== Document segment ==

The whole IPO pricing debate is based on the myth that retail investors should invest in public issues

The Securities and Exchange Board of India (SEBI) chief CB Bhave said a few days ago that initial public offers (IPOs) were failing to get good response because promoters were being greedy and investment managers were pricing issues too high. The problem of IPO pricing has now been commented upon on and off for a long time. About a year ago, company affairs minister Salman Khurshid had said that the government was examining the issue of companies setting very high IPO prices and planning to come out with a set of guidelines on fixing a price band of IPOs.

This is a market in which there are sellers (manufacturers and their advisors) and there are buyers. The operative word here is market. If a product isn't selling, then it is the seller's responsibility to fix problem. There is something wrong with either the price or the product itself or perhaps even the message that the buyer is getting about the product. It can't possibly be the buyers' fault, as petulant statements from some sellers seem to suggest. Since this is a market, by definition the buyer is always right. However, promoters and other existing shareholders also have a right to get as much as possible from the new shareholders.

These forces have generally been in balance, with the pendulum swinging one way or the other depending on the way the stock market has been doing on the whole. Throughout the last couple of years, the IPO investor has actually proven to be quite sensible about what he is doing.

The problem only arises when we start making two assumptions - First, the individual retail investor should be investing in IPOs and second, when he does so, he has a right to make a good profit. Drop these two myths and all problems will go away. IPOs are just a different method of buying stock that, despite the mythology, actually makes it more difficult to make money. It is less suitable for the retail investor because typically the company's business success is either in the distant future or it has spent a much shorter time in public scrutiny. The quality of information and analyses available on stocks is actually better in the secondary market.

The problem of IPO pricing disappears when we take retail investors out of the equation. IPOs are ideally meant for institutional investors who can do the appropriate amount of research and properly evaluate the track record of the promoter and the investment banker.

===
== Information given ==

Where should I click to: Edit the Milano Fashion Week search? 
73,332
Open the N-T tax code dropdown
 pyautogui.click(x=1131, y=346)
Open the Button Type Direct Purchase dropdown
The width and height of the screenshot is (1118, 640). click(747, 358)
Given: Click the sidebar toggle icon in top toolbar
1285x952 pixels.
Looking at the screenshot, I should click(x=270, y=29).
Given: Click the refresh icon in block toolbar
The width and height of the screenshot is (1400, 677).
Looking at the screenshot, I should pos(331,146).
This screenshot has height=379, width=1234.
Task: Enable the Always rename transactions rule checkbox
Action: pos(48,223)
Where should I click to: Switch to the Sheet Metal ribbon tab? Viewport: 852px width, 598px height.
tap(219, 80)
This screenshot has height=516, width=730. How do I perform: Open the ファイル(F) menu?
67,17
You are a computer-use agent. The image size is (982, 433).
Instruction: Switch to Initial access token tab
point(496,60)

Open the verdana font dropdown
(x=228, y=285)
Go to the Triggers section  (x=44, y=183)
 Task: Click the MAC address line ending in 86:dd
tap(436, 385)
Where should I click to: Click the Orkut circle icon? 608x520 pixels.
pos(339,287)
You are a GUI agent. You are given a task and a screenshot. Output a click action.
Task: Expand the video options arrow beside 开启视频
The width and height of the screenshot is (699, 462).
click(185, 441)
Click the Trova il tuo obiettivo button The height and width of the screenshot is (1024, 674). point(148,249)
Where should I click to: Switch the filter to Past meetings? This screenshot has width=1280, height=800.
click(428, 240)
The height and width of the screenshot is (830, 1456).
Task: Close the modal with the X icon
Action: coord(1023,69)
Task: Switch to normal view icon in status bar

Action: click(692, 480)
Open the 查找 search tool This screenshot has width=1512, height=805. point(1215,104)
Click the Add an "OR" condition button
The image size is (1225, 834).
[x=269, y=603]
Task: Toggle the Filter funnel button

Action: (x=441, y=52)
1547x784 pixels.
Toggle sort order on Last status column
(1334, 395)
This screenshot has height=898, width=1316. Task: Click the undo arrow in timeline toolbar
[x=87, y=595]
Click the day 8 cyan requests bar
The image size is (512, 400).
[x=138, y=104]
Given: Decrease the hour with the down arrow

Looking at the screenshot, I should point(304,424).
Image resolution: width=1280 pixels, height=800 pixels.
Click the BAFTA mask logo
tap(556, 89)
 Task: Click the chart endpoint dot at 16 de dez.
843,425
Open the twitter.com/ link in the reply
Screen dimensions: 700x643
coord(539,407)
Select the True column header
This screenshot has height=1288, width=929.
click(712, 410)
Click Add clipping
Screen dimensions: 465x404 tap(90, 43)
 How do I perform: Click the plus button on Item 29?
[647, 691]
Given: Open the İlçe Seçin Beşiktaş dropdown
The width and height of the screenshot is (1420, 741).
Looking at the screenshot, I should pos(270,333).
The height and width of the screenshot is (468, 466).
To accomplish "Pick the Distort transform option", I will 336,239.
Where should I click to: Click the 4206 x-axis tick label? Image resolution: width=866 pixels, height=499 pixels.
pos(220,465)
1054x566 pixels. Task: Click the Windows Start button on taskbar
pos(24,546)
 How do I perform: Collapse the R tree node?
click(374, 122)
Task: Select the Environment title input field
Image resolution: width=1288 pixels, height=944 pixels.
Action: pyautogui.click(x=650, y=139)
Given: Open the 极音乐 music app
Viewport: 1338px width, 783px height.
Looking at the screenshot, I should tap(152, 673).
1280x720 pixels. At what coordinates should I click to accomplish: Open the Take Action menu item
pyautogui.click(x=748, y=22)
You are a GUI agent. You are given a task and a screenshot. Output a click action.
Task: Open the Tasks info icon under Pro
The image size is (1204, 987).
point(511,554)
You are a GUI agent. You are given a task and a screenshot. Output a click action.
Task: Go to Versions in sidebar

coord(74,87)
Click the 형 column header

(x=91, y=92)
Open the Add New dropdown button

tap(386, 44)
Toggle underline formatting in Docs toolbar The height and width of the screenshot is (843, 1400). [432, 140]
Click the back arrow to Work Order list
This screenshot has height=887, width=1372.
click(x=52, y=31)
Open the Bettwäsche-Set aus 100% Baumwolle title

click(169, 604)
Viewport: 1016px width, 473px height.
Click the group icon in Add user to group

===

» Required task A:
Decide whether each statement agrees with the IPO pricing article. Answer yes or no for each, and quote the words from the article that settle it.
(i) The SEBI chief attributed the poor IPO response to greedy promoters and to investment managers setting prices too high.
(ii) The article holds that better information and analyses on stocks are available in the IPO market than in the secondary market.
(iii) Salman Khurshid is identified as the finance minister.
» Required task B: The IPO pricing article names possible faults when a product isn't selling. List each of them.
» Required task C: Copy the passage of the IPO pricing article that runs between "The whole IPO" and "band of IPOs.", inclusive.

» Exercise output A:
(i) Yes: "promoters were being greedy and investment managers were pricing issues too high"
(ii) No: "The quality of information and analyses available on stocks is actually better in the secondary market."
(iii) No: "company affairs minister Salman Khurshid"

» Exercise output B:
- the price
- the product itself
- the message that the buyer is getting about the product

» Exercise output C:
The whole IPO pricing debate is based on the myth that retail investors should invest in public issues

The Securities and Exchange Board of India (SEBI) chief CB Bhave said a few days ago that initial public offers (IPOs) were failing to get good response because promoters were being greedy and investment managers were pricing issues too high. The problem of IPO pricing has now been commented upon on and off for a long time. About a year ago, company affairs minister Salman Khurshid had said that the government was examining the issue of companies setting very high IPO prices and planning to come out with a set of guidelines on fixing a price band of IPOs.